Pendidikan adalah Segalanya
Cerita Quraish Shihab dan ayahnya Habib Abdurrahman di atas hakikatnya mengajarkan beberapa hal. Pengajaran pertama, dalam proses pertumbuhan, sosok ayah tidak jarang menjadi suri tauladan (role model) bagi anak. Bahkan dalam menyusun target-target atau capaian-capaian masa depan.
Siapa menyangka, kalau ternyata karir Habib Abdurrahman sebagai pendakwah dan guru besar tafsir, ada yang melanjutkan. Mengapa demikian? Sebab ayah Quraish adalah sosok yang demokratis. Ia tidak mendikte dan menuntut anak-anaknya harus sepertinya. Buktinya di antara beberapa anaknya, ada yang tidak menjadi tokoh agama. Entah menjadi dokter, pengusaha, bahkan politisi.
Quraish pun mengakui, bahwa ia tidak pernah diminta ayahnya untuk menekuni tafsir. Ia belajar tafsir atas dorongan dan kesadarannya pribadi. Jika ada pengaruh dari sang ayah, maka itu lebih kepada pengajaran nasehat-nasehat Al-Qur’an yang didapatkannya sewaktu kecil. Jadi posisi sang ayah hanya menginspirasi. Tidak mendikte.

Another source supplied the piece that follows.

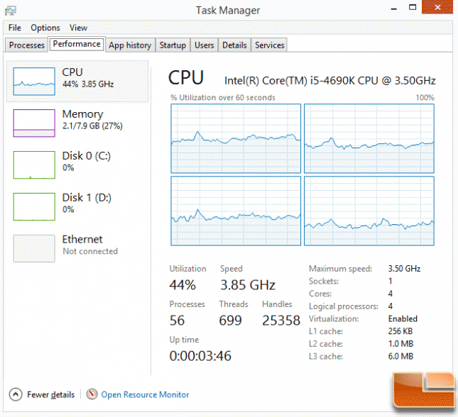Image resolution: width=458 pixels, height=417 pixels.
Task: Click the Task Manager title bar icon
Action: pos(11,11)
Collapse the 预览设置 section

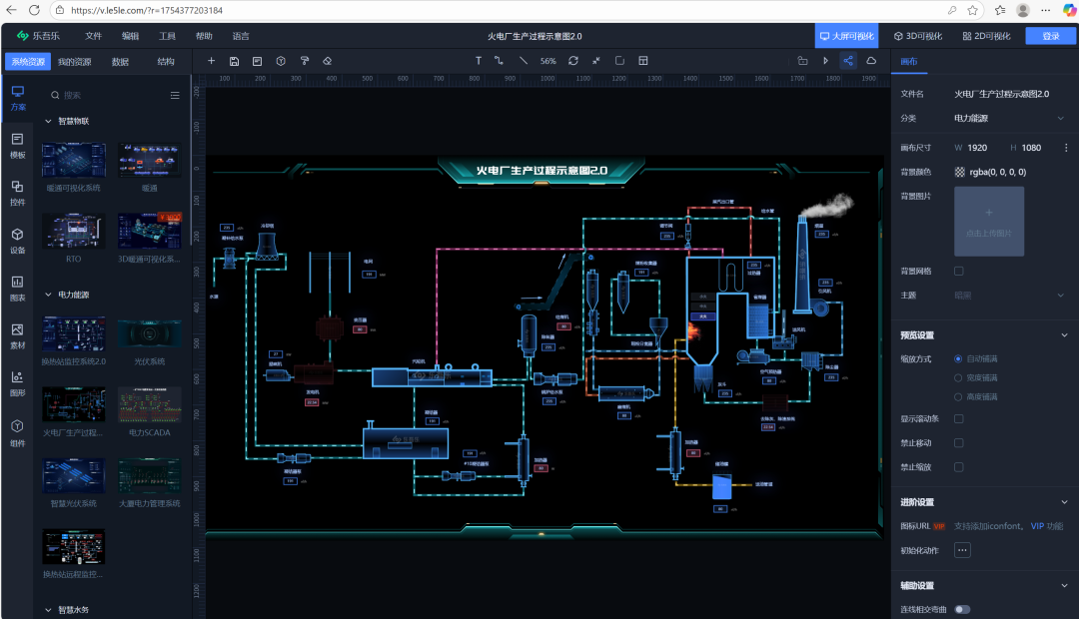pyautogui.click(x=1064, y=335)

Ada banyak nasehat-nasehat Al-Qur’an yang didapat dan sangat berbekas di benak Quraish muda hingga saat ini. Di antaranya Habib Abdurrahman sering mengutip nasihat yang belakangan diketahui Quraish berasal dari pemikir dan filosof Islam asal Pakistan, Sir Muhammad Iqbal. Nasehat itu, “Bacalah Al-Qur’an seolah-seolah ia diturunkan kepadamu.”
Selain itu, sang ayah juga kerap menyitir ungkapan yang belakangan diketahui pendiri Pusat Studi Al-Qur’an (PSQ) itu berasal dari ulama dan pembaharu Islam asal Mesir, Syaikh Muhammad Abduh. Ungkapan itu berbunyi, “Rasakan keagungan Al-Qur’an sebelum engkau menyentuhnya dengan nalarmu.”

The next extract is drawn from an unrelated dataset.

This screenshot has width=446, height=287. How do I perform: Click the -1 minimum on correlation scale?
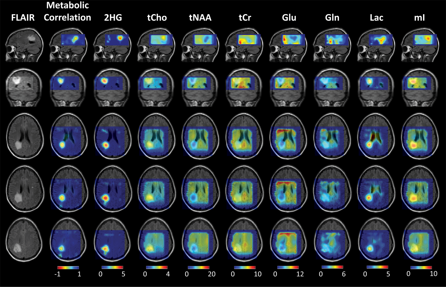(57, 274)
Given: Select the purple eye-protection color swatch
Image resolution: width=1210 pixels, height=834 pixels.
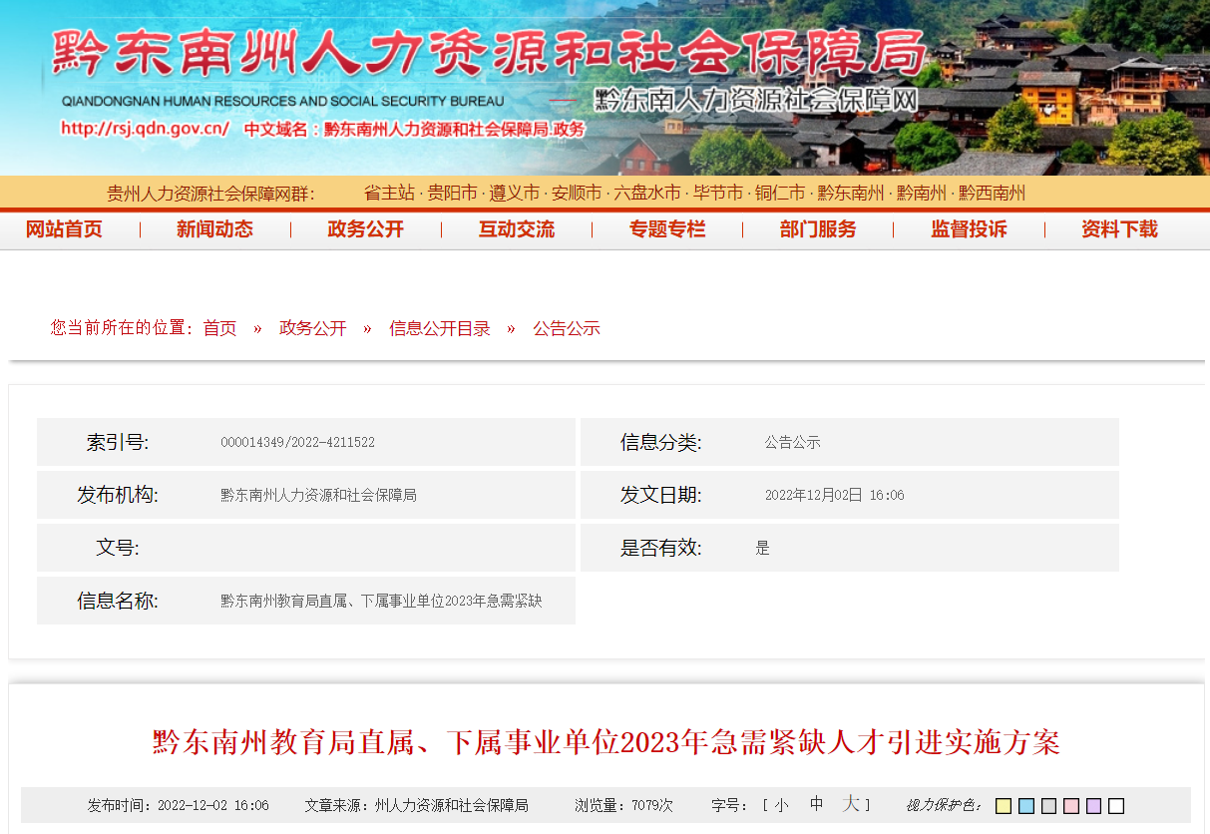Looking at the screenshot, I should coord(1094,806).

Jadi pengajaran dan teladan yang dihadirkan seorang ayah sewaktu kecil sangat membekas dan boleh jadi akan menjadi pertimbangan besar anak dalam menentukan karir dan jalan hidupnya ke depan.
Sementara pengajaran kedua, orang tua harus senantiasa memotivasi anaknya untuk melampauinya. Sebab, kemelampauan itu adalah tolak ukur sukses atau tidaknya orang tua dalam mendidik. Adapun pengajaran terakhir, Habib Abdurrahman memperlihatkan bahwa pendidikan adalah segalanya. Ini tercermin dalam nasehatnya, “Jangan wariskan sesuatu, kecuali ilmu.”